**ASSIGNMENT:**
Would you copy exactly the lines in the data below from the one that has "Click the #general mention in the message" through the one that has "Image resolution: width=743", dropping any pictures?

**MATERIALS PROVIDED:**
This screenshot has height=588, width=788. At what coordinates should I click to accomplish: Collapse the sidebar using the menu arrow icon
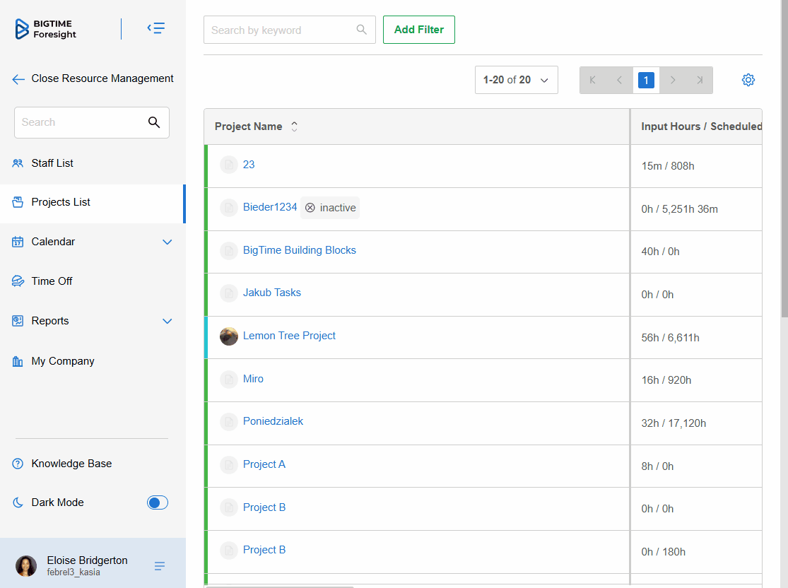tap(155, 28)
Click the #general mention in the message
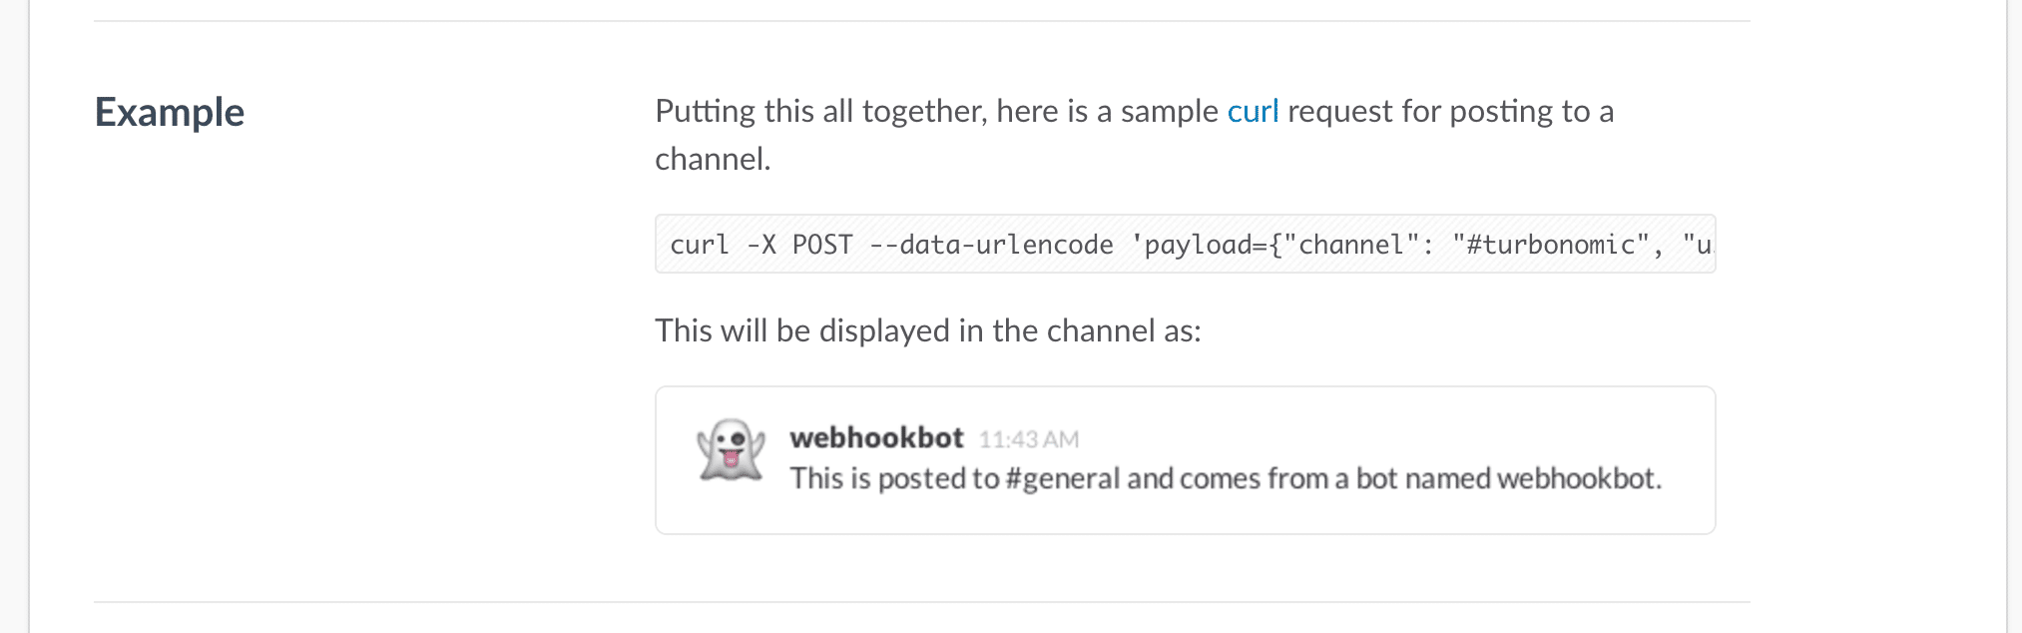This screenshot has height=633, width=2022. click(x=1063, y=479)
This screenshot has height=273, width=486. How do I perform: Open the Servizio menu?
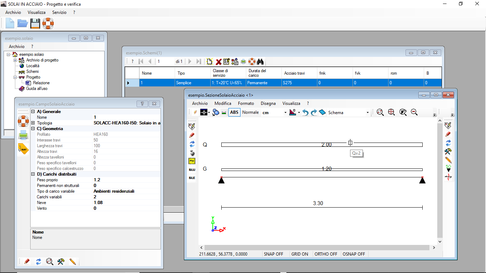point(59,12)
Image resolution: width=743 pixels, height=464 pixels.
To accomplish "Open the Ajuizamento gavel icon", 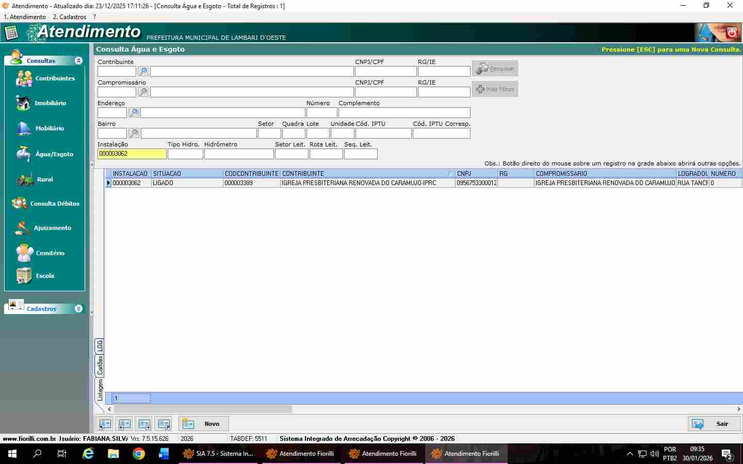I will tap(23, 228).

==

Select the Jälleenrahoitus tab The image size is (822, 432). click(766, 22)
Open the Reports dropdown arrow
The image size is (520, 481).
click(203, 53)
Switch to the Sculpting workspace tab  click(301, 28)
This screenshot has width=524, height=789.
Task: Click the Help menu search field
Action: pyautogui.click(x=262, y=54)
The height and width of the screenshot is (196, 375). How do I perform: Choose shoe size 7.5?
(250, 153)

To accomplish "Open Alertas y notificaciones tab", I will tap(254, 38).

**EXERCISE RESULT:**
Click the #general mention in the message
This screenshot has height=633, width=2022. click(x=1063, y=479)
This screenshot has height=273, width=486. How do I perform: Open the Servizio menu?
point(59,12)
Image resolution: width=743 pixels, height=464 pixels.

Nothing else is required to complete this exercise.